Le député Said Ali Kémal appelle à "un forum républicain"

Moroni- Comores (PANA) -- Le président Azali Assoumani est rentré mardi aux Comores, après un long périple qui l'a conduit depuis le 04 septembre, successivement au Burkina Fasso, en France, aux Etats-Unis et en Afrique du Sud où il a été reçu par le président Thabo Mbeki, coordinateur des efforts de l'Union africaine aux Comores.
Pendant son absence, son tout nouvel allié, le prince Said Ali Kémal, leader du parti Chume et député de la région de Bambao préparait le terrain en faveur de la naissance prochaine de ce qu'il a appelé le "Forum républicain".
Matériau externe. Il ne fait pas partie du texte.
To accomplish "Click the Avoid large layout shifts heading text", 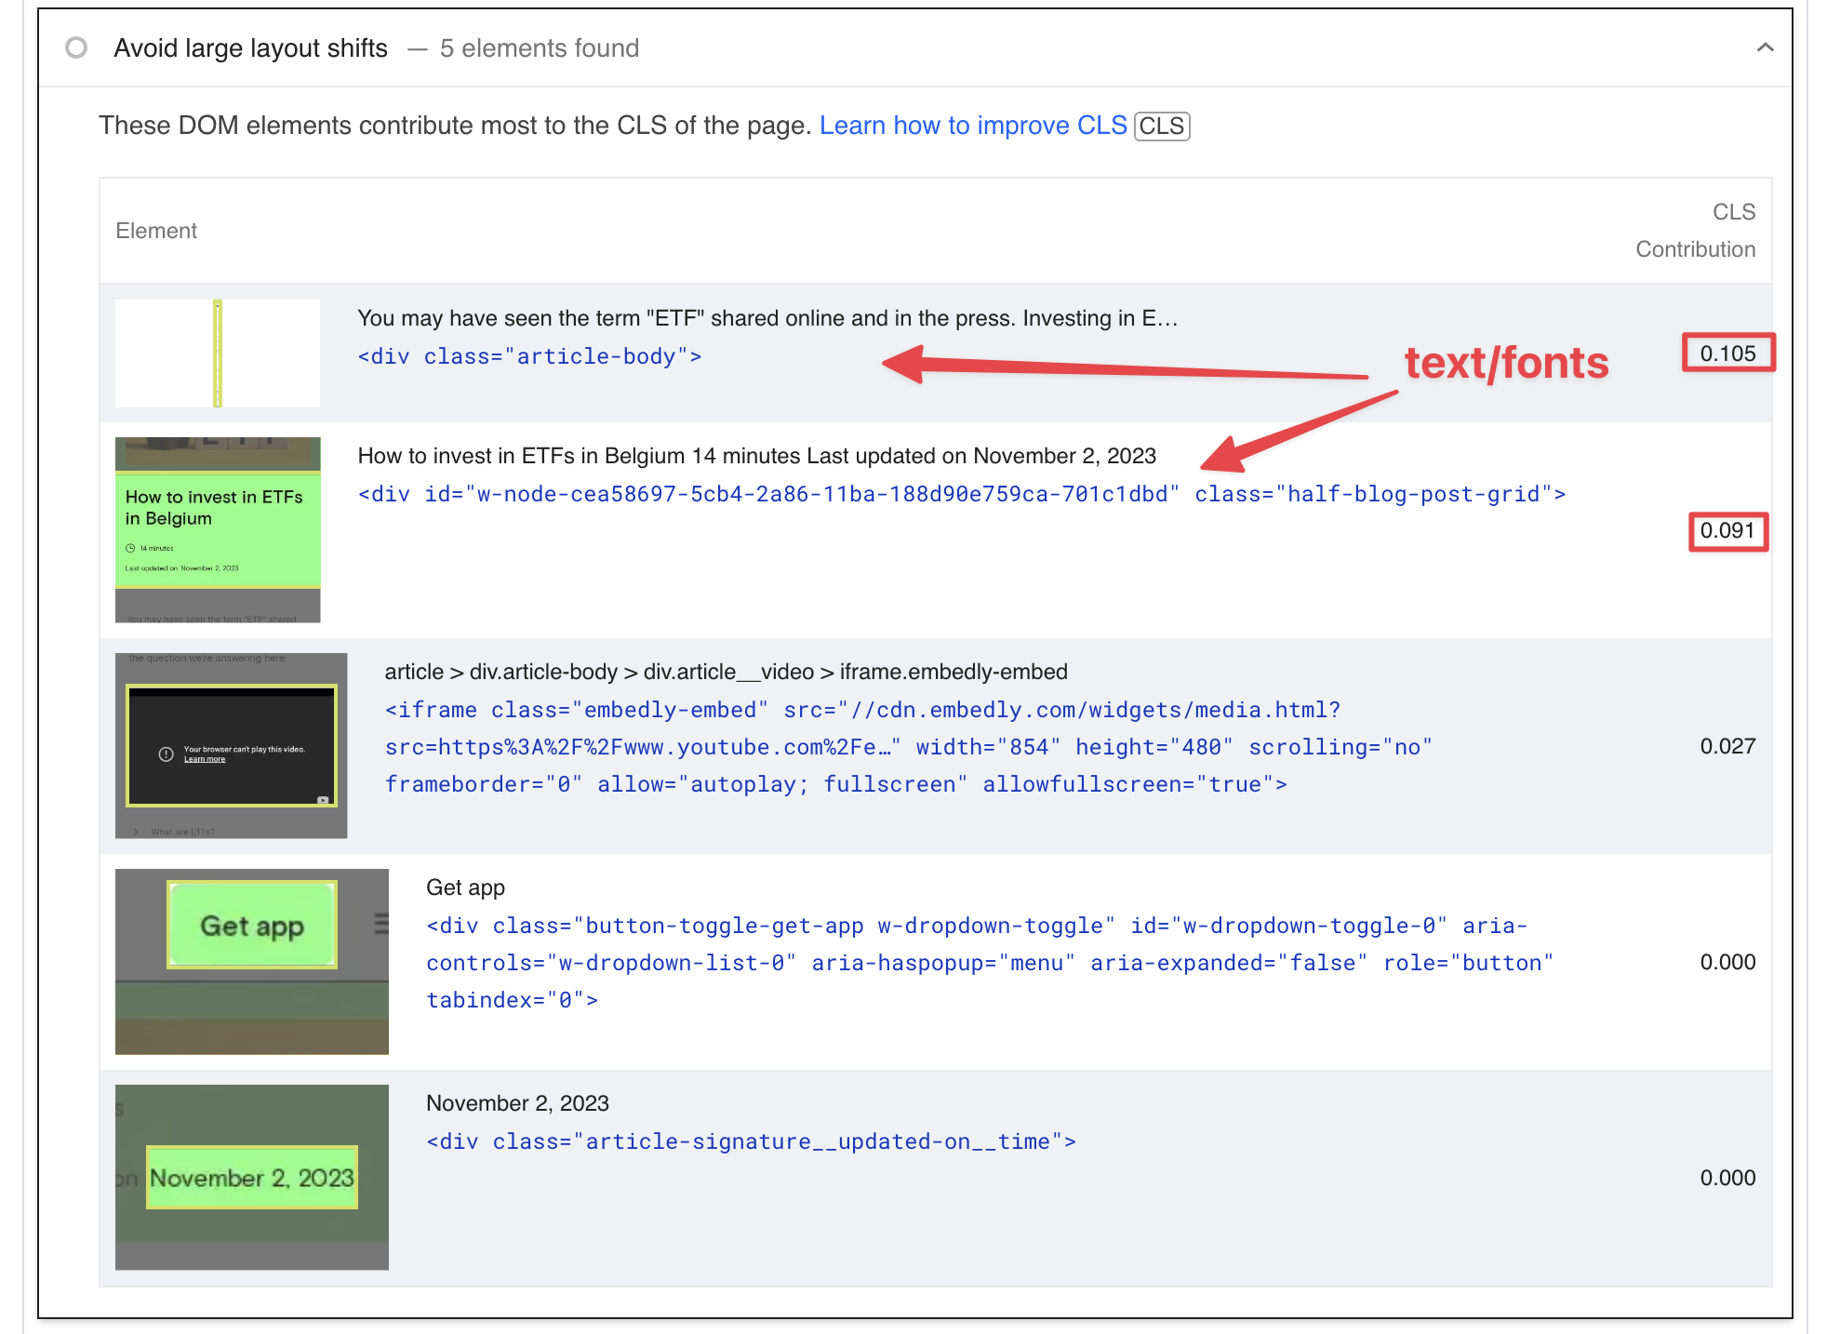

"Personne n'est satisfait de l'Etat actuel des Comores, ni ceux qui sont au pouvoir, ni ceux qui sont dans l'opposition.
Tout le monde est préoccupé par tant de blocages.
Il ne sert donc à rien de continuer à tirer la corde parce qu'il finira par céder et tout le monde tombera et se fera mal", a déclaré le prince Said Ali Kémal au cours du congrès de son parti à Iconi la semaine dernière.
Le chef du Chume a confirmé son rapprochement avec la Convention pour le renouveau des Comores, le parti soutenant le colonel Azali, en affirmant vouloir "travailler avec la CRC" dans le but de préserver l'Unité des Comores.
Il a, en outre, relancé le débat sur la pertinence même des institutions dont les Comores viennent de se doter, fondées sur quatre Constitutions, une de chaque île et une de l'Union.
On rappelle que le 12 décembre dernier, Said Ali Kémal, alors dans l'opposition, avait écrit à Thabo Mbeki, garant international du processus de conciliation nationale aux Comores.
Dans sa lettre, le leader du Chume s'était plaint du fait que la République des Comores avait été désarticulée avec "quatre Constitutions instituant quatre Assemblées législatives, quatre présidents, quatre gouvernements, quatre emblèmes pour une population de moins d'un million d'habitants".
Le Prince Said Ali Kémal a toujours estimé que "la volonté de résoudre la crise ne s'est pas beaucoup manifestée" du côte de la communauté internationale, qui aurait, paradoxalement, poussé vers la balkanisation des Comores.
Ces remises en cause des nouvelles Constitutions de la part du leader du Chume recoupent certains souhaits du président Azali manifestement hostile à l'application intégrale des nouvelles institutions.
En atteste le bras de fer qui l'a opposé au président de l'île de la Grande Comore, Mze Abdou soulé El-bak, au cours des deux dernières années.
A ce jour, le président Azali n'a pas confirmé qu'il quitterait le pouvoir dans un peu plus d'un an conformément au principe de la présidence tournante prévue par la Constitution pour laisser ainsi le fauteuil à un Anjouanais ou un Mohélien lui-même étant originaire de la Grande Comore.
En revanche, il n'a pas non plus évoqué clairement l'éventualité d'une initiative de faire réviser la Constitution de l'Union pour s'ouvrir la possibilité d'un nouveau mandat.